Load a prepared ArchR project object containing computed cluster assignments and dimensionality reduction embeddings (e.g., from addIterativeLSI or addCombinedDims). Invoke addSlingShotTrajectories on the ArchR project, specifying the clustering and dimensionality reduction parameters. Slingshot will fit smooth spline curves through the cluster centers, inferring pseudotime and lineage assignments for each cell. The function returns the modified ArchR project with trajectory embeddings stored internally; inspect the trajectory results to validate that inferred lineages match your expected developmental stages or biological branching pattern.

## Related tools

- **ArchR** (Primary analysis framework; holds the project object and manages trajectory computation and storage) — https://github.com/GreenleafLab/ArchR
- **Slingshot** (Trajectory inference algorithm embedded in ArchR; computes pseudotime and lineage assignments via spline fitting through cluster centers)

## Examples

```
addSlingShotTrajectories(ArchRProject = projEx, name = 'Slingshot', groupBy = 'Clusters', embedding = 'UMAP')
```

## Evaluation signals

- ArchR project object is successfully modified and contains trajectory metadata accessible via project@trajectories or similar accessor; no warnings or errors during addSlingShotTrajectories execution.
- Inferred pseudotime values are continuous, non-negative, and span a meaningful range (e.g., 0–100 or 0–1) across cells; each cell is assigned to one or more lineages.
- Trajectory lineages correspond to expected biological transitions (e.g., early → intermediate → terminal differentiation states) based on prior clustering or marker gene knowledge.
- Pseudotime ordering of cells within each lineage is monotonic and consistent with the underlying biological process; cells with similar pseudotime values cluster together in the embedding space.
- Trajectory curves are smooth and pass through or near cluster centers without sharp kinks; visual inspection of trajectory overlays on dimensionality reduction plots (t-SNE, UMAP) shows sensible paths.

## Limitations

- Slingshot assumes smooth, tree-like or linear developmental trajectories; complex branching patterns with multiple simultaneous lineages may not be well-represented.
- Requires pre-computed cluster assignments; quality of trajectory inference depends critically on clustering resolution and dimensionality reduction accuracy.
- ArchR implementation currently lacks fine-grained control over Slingshot parameters (e.g., number of knots, smoothing penalty) via the high-level wrapper; advanced customization may require direct Slingshot package calls.
- Single-cell ATAC-seq data is inherently sparse; pseudotime inference may be less robust in rare cell populations or undersampled lineages.

## Evidence

- [other] ArchR supports trajectory analysis using both monocle3 and Slingshot: "ArchR now directly supports both monocle3 and Slingshot based trajectory analysis!

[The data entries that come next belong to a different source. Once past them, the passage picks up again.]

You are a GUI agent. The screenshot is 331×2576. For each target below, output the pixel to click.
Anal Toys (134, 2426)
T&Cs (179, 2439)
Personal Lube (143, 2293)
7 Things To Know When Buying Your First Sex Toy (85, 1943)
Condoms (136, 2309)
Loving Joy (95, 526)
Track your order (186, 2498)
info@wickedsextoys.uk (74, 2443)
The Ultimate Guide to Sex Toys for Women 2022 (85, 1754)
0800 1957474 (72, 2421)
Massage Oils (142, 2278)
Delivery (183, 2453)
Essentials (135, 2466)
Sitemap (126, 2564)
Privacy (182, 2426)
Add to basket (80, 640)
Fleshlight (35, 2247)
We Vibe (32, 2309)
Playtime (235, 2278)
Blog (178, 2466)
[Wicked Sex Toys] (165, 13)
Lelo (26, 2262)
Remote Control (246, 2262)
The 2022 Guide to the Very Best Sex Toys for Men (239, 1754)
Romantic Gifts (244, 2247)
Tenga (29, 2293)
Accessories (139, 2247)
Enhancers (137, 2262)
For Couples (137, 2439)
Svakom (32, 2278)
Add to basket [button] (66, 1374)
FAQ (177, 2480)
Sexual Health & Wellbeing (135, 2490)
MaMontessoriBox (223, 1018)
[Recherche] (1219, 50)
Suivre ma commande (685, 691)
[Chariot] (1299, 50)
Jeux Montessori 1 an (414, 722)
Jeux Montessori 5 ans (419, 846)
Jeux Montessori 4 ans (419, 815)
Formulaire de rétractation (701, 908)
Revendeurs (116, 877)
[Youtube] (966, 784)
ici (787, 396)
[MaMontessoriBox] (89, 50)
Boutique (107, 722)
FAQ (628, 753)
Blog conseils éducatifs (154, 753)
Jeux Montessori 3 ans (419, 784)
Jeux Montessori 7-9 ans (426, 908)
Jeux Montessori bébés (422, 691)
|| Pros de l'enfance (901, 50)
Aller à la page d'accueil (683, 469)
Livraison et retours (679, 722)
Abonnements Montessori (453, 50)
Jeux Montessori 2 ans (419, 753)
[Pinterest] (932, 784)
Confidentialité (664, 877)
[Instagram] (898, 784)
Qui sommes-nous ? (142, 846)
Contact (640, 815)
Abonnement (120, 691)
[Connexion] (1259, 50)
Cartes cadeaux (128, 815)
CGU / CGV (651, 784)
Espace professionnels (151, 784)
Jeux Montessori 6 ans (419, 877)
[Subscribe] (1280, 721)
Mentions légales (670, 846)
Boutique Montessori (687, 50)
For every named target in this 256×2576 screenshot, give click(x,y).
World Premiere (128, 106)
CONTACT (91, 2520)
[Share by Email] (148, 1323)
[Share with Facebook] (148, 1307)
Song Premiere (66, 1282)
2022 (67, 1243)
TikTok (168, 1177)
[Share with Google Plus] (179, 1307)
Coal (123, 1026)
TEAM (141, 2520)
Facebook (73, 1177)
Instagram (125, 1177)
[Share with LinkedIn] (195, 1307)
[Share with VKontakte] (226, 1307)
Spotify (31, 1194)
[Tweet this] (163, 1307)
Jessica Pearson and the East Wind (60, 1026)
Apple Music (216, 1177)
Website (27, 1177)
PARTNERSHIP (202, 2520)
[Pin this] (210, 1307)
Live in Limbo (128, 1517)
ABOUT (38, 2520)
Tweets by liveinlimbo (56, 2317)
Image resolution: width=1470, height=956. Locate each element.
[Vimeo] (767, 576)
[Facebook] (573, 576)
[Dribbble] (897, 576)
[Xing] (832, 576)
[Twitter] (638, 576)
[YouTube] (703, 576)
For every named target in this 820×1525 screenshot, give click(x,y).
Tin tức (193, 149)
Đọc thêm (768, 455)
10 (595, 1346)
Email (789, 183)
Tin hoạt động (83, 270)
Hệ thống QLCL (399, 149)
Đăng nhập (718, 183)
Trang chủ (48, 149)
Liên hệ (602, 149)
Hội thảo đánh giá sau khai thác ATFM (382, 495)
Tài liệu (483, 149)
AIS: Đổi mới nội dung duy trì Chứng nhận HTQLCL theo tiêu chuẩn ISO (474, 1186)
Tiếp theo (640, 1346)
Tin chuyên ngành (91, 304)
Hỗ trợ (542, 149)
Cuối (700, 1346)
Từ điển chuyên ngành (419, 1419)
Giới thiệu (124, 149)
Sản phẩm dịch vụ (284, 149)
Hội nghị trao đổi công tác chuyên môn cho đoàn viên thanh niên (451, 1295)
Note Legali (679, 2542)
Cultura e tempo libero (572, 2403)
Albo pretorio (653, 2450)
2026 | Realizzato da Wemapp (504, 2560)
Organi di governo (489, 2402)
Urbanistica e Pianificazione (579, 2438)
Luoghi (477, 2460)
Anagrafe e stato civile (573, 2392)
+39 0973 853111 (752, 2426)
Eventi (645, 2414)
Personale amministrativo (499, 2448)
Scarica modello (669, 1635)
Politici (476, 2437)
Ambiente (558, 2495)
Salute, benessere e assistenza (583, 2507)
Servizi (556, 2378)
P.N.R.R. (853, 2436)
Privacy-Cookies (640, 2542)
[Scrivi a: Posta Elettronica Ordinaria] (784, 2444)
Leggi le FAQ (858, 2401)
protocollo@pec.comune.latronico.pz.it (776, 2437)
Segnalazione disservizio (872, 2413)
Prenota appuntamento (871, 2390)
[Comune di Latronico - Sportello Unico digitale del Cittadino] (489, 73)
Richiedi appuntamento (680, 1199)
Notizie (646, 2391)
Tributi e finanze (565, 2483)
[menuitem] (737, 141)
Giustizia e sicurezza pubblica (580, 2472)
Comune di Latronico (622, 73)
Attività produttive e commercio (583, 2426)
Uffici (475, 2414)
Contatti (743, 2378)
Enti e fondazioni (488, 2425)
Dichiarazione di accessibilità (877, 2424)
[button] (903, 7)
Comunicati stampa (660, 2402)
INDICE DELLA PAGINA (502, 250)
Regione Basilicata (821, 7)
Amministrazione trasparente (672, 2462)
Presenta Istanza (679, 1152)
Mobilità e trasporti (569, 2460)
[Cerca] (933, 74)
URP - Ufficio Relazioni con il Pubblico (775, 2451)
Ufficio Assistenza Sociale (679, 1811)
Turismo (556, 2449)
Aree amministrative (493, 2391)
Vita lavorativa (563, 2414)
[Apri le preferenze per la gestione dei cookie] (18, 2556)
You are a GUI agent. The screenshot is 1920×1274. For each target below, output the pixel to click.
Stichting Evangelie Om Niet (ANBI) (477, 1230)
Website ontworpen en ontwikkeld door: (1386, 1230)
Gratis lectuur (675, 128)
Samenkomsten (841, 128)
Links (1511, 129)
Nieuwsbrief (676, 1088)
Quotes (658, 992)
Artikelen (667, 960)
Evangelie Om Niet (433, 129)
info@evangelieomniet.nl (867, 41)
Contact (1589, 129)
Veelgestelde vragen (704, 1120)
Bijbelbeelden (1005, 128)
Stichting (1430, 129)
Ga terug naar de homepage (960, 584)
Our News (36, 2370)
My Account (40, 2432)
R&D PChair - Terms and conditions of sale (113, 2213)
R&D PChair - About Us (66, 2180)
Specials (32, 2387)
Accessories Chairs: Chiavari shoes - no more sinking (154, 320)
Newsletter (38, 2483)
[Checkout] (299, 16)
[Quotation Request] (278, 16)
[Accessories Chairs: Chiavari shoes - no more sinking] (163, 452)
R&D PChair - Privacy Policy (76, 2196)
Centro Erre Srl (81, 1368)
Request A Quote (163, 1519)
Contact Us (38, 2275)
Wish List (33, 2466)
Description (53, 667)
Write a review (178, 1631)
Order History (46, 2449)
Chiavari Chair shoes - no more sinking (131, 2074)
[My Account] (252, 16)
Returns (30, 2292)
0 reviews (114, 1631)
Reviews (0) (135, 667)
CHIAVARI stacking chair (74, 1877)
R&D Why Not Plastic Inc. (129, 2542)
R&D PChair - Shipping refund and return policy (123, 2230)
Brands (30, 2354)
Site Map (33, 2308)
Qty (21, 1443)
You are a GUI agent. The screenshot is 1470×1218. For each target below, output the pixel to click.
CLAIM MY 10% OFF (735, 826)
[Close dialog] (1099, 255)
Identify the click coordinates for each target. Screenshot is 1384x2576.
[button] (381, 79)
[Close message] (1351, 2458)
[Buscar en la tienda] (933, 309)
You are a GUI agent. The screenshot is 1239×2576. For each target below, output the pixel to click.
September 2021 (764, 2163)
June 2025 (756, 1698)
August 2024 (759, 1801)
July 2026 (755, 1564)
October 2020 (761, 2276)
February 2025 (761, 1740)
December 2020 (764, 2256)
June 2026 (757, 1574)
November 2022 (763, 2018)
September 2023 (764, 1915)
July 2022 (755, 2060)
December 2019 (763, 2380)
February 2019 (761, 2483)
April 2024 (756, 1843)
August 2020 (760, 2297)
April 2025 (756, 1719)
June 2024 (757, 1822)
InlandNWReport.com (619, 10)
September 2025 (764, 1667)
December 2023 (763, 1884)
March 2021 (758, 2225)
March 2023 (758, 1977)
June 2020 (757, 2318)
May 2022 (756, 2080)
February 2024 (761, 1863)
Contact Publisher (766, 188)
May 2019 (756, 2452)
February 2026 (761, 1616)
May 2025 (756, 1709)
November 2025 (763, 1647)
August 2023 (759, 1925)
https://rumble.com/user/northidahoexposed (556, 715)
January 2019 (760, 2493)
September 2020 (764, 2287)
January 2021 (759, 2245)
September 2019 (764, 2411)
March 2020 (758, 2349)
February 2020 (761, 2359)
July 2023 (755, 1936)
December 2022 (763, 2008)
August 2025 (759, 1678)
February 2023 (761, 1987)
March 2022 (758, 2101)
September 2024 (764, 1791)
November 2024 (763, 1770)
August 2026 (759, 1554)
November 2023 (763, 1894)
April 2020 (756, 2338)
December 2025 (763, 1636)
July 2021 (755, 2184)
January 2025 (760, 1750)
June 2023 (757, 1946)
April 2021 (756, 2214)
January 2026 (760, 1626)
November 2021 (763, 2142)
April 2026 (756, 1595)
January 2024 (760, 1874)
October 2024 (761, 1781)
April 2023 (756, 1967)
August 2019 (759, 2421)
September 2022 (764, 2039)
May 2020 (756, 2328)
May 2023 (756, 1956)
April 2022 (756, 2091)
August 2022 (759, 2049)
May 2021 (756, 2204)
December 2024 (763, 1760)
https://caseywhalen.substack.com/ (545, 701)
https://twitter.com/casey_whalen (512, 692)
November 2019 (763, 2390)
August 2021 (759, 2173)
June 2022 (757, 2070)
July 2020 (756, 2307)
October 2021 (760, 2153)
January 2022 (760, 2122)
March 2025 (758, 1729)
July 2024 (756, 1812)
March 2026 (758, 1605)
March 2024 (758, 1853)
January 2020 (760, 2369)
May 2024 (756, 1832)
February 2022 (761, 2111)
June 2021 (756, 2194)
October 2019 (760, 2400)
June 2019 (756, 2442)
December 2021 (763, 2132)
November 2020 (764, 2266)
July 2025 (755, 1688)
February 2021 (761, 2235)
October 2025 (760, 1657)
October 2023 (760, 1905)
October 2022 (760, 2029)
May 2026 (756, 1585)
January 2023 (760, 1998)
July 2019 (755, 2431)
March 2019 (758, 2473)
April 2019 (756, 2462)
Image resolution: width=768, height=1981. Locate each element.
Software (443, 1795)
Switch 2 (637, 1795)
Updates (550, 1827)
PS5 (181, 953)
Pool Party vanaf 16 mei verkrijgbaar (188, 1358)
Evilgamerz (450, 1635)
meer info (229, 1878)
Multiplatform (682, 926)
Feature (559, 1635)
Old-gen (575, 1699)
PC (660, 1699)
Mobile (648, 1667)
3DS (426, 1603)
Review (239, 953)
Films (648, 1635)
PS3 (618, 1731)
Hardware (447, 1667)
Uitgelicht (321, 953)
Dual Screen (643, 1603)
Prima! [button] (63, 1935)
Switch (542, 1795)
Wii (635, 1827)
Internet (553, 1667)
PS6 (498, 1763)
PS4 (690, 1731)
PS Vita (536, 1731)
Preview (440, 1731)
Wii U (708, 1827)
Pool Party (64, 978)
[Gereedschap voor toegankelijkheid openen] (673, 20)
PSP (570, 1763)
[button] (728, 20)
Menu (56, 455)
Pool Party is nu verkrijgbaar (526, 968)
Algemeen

See updates with getMonocleTrajectories, addMonocleTrajectory, addSlingShotTrajectories"
- [other] Slingshot is invoked via the addSlingShotTrajectories function: "If Slingshot selected, invoke addSlingShotTrajectories on the ArchR project to compute trajectory embedding using Slingshot algorithm."
- [readme] ArchR is a full-featured R package for scATAC-seq analysis: "ArchR is a full-featured R package for processing and analyzing single-cell ATAC-seq data."